Voters will have to be shown the size of the proposed budget and where the money is going. If voters reject what officials have approved, the budget will have to be reworked and sent back again to referendum until voters approve school spending, Levesque explained.

Another change is state money for education.

Next year the state will continue to spend millions more on K-12 education, but it will start cutting back what it allows in certain areas: transportation, special education, buildings and central office or administration.

Every school district will get 5 percent less in those areas, and then will have to submit a plan to the Maine Department of Education on how it will make those cuts without impact teachers and classrooms.

“We haven’t figured that out yet,” Levesque said.

Schools districts do not know yet how much state money they’ll be receiving next year, so it’s hard to show how they’ll deal with cuts that they don’t know the size of, Levesque said.

In other business, the school committee approved:

• Lewiston band director Tim Ebersold’s recommendation to suspend marching band competition. The marching band has had fewer members and needs more before continuing competing. However the marching band will continue to perform at local games and parades.

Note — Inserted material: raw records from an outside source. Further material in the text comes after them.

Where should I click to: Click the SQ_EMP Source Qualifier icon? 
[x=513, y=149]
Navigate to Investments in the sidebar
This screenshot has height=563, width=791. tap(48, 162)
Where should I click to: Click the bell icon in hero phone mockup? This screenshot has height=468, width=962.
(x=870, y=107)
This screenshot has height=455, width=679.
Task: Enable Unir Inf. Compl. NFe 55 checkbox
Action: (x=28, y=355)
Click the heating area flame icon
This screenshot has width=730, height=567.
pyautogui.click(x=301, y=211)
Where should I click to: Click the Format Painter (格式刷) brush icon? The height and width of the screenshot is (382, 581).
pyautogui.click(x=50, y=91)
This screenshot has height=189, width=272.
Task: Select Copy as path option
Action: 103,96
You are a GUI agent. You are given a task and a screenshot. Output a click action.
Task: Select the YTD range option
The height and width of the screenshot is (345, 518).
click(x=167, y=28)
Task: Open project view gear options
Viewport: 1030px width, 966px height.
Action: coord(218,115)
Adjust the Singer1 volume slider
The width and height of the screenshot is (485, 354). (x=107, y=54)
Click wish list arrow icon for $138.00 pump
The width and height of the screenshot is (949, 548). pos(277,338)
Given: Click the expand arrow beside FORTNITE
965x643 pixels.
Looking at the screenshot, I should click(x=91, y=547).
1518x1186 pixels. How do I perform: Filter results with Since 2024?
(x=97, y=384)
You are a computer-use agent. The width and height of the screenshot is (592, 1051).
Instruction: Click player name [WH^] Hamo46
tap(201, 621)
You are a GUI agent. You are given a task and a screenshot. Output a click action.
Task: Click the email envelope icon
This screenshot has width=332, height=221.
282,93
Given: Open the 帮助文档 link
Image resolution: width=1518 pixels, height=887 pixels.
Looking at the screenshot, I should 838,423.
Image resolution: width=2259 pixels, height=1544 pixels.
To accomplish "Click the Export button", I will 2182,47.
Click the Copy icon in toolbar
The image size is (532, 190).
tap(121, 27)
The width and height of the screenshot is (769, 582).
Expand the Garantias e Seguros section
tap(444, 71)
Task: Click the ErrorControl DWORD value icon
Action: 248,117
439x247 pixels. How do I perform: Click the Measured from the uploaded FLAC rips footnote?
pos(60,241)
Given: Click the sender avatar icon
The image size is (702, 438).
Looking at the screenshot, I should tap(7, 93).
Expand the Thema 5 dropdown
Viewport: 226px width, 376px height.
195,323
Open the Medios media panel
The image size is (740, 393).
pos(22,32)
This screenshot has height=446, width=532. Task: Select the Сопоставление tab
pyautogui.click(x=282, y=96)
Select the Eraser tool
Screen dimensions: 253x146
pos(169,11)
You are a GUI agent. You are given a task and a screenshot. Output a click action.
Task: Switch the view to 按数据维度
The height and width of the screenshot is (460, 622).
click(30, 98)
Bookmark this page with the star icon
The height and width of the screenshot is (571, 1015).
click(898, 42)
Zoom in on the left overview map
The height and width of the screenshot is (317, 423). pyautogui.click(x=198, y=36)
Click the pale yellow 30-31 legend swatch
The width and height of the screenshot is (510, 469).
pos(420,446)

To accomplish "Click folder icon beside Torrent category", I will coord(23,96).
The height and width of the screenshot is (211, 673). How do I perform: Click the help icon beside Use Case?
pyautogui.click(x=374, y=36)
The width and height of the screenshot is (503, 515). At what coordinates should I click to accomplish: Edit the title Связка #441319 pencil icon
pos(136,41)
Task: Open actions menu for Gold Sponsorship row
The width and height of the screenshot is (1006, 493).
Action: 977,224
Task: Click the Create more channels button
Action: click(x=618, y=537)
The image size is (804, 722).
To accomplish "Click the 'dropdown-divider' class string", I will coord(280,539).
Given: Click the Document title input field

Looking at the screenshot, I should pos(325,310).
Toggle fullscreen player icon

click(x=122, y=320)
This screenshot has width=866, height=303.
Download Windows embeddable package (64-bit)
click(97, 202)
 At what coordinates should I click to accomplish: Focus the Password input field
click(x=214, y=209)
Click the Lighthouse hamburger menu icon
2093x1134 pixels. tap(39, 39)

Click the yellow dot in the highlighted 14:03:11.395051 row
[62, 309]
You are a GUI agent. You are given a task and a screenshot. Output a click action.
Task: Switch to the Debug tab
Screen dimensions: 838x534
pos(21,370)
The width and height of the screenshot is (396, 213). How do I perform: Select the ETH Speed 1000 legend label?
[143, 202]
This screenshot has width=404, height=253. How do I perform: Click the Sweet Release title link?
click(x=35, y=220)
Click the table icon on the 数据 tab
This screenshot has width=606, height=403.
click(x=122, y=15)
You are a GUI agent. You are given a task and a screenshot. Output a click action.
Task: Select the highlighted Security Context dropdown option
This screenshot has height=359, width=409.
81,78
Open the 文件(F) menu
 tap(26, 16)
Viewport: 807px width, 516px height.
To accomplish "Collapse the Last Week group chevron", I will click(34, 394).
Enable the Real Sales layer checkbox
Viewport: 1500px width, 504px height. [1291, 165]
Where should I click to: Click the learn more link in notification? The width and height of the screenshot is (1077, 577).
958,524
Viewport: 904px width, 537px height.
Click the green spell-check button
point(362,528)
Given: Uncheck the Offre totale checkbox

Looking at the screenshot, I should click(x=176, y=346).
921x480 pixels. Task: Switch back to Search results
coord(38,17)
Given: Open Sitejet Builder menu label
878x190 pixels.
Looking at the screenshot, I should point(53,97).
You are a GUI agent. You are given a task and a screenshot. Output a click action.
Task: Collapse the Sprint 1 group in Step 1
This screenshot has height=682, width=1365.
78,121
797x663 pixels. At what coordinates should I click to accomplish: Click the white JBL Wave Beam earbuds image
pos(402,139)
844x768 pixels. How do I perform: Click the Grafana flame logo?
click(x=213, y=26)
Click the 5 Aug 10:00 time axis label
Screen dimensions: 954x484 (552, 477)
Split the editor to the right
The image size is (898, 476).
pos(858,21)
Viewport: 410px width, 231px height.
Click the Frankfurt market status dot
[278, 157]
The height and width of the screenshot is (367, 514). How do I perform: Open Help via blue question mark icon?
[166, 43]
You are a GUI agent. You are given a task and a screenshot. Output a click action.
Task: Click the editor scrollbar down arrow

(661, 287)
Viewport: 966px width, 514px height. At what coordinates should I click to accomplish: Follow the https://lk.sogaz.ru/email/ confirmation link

• The hiring of English as a second language teacher Danielle Provost at the Farwell Elementary School. A special vote was necessary because she’s the daughter of school committee member Norm Provost. Public votes are required when a position involves a close relative of a school board member. Provost abstained from voting.

• A strategic plan for the next school year, which includes an updated “messenger system.” Now the high school has a system that calls parents when their student is absent. That system will be broadened to all schools, and updated, Levesque said. Once implemented it will be able to alert parents of emergencies through cell phone messages, e-mail as well as calling home.

Another change is that next year all Lewiston schools will have tighter security with single points of entry, as recommended by state police. Once the school day has begun, no one should be able to walk into a school without checking with the front desk.

Referring to Sun Journal stories in which reporters were sent out to test security in regional schools, Levesque said, “We’ll be ready for you guys.”